De Hoge Raad motiveert de niet-toerekening van eigen schuld aan kinderen beneden 14 jaar met een beroep op de billijkheid. De hoofdregel onder het oude BW is klaarblijkelijk dat ook jonge kinderen aansprakelijk zijn voor de schade die zij aanrichten en daarmee ook voor schade die zij mede aan zichzelf toebrengen. Dat is recent door de Hoge Raad in HR 28 nov. 1986, NJ 1987, 791 (Hynen-Otto) nog uitgesproken. Op de niet-aansprakelijkheid van jonge kinderen van art. 6:164 NBW kan ook niet goed worden geanticipeerd, nu die bepaling samenhangt met de risico-aansprakelijkheid van de ouders krachtens art. 6:169. Die laatste bepaling is echter niet te verenigen met art. 1403 lid 5 dat uitdrukkelijk van schuldaansprakelijkheid uitgaat.

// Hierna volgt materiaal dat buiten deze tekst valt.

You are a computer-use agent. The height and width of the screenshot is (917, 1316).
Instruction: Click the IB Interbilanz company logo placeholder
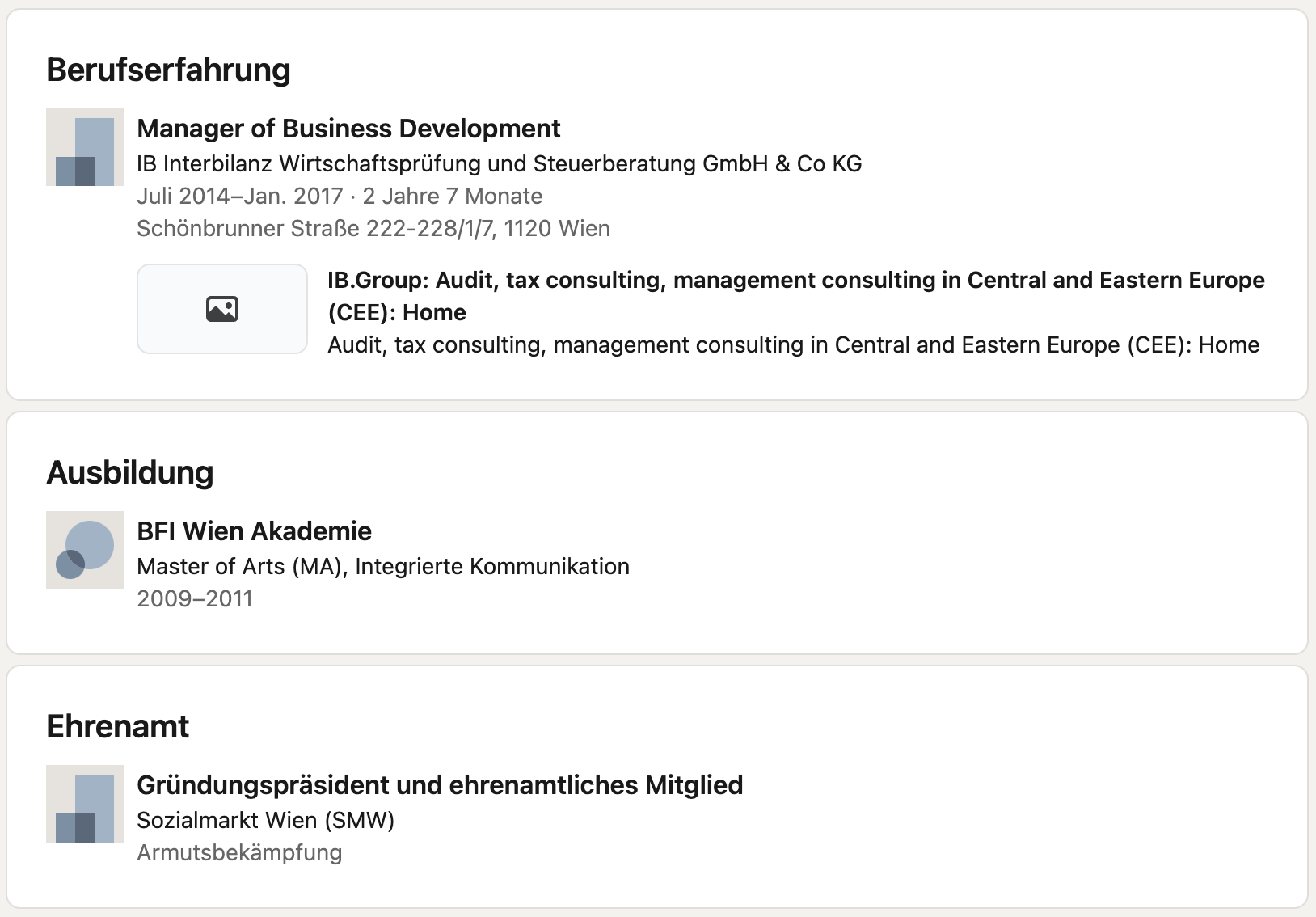(x=85, y=147)
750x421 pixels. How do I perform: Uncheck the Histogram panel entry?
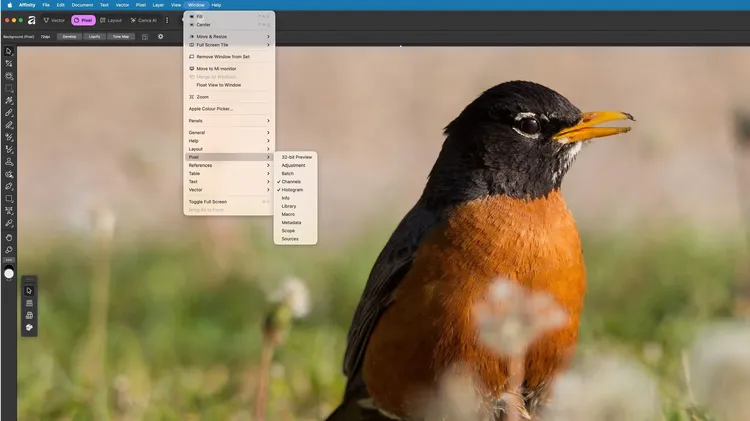pyautogui.click(x=292, y=190)
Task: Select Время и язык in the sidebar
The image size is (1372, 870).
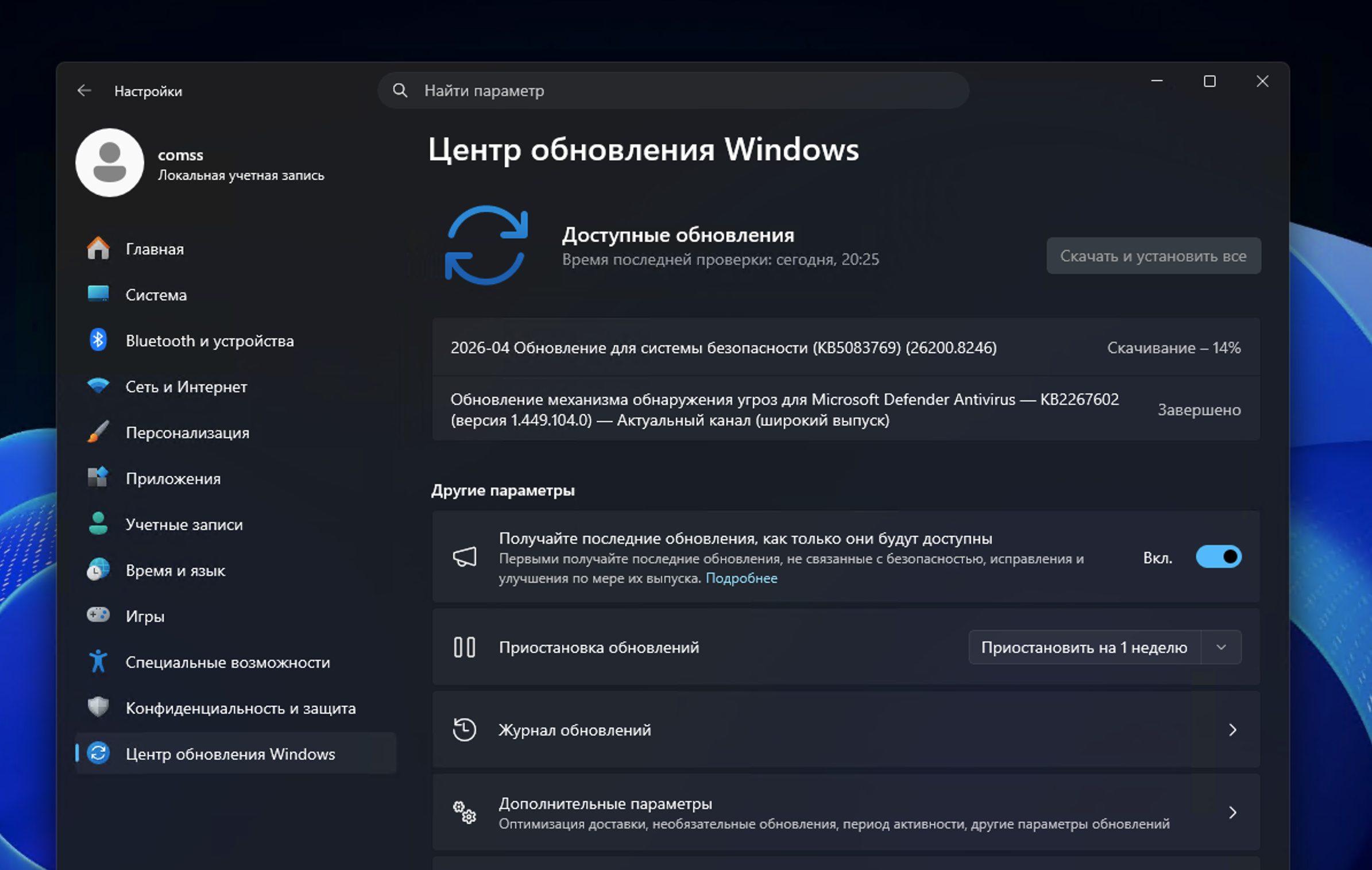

De meeste schrijvers zien de niet-toerekening van eigen schuld aan jonge kinderen als een toepassing van de billijkheidscorrectie die art. 6:101 NBW toelaat op de mate waarin de benadeelde de schade mede heeft veroorzaakt. Zij gaan er daarbij van uit, dat die bepaling een vermindering van de vergoedingsplicht wegens medeveroorzaking inhoudt, ongeacht of de gedraging rechtens aan de benadeelde behoort te worden toegerekend. Zie bijv. Asser-Hartkamp I, nrs. 450 e.v. en naar aanleiding van dit arrest Hijma, AA 1991, p. 67. Zoals ik eerder schreef onder HR 8 dec. 1989, NJ 1990, 778 (Lars Rurode), lijkt me dat niet juist en geldt voor toerekening van eigen schuld dezelfde maatstaf als voor de toerekening van gedragingen waardoor aan derden schade wordt toegebracht. In het NBW is derhalve de niet-toerekening van eigen schuld aan jonge kinderen toepassing van de hoofdregel, dat aan kinderen beneden 14 jaar hun gedrag rechtens niet kan worden toegerekend. In die zin ook Hartlief en Tjittes, VR 1991, p. 4. Toerekening van eigen schuld aan jonge kinderen is naar mijn mening onder het NBW alleen mogelijk op grond van de billijkheidsuitzondering van art. 6:101.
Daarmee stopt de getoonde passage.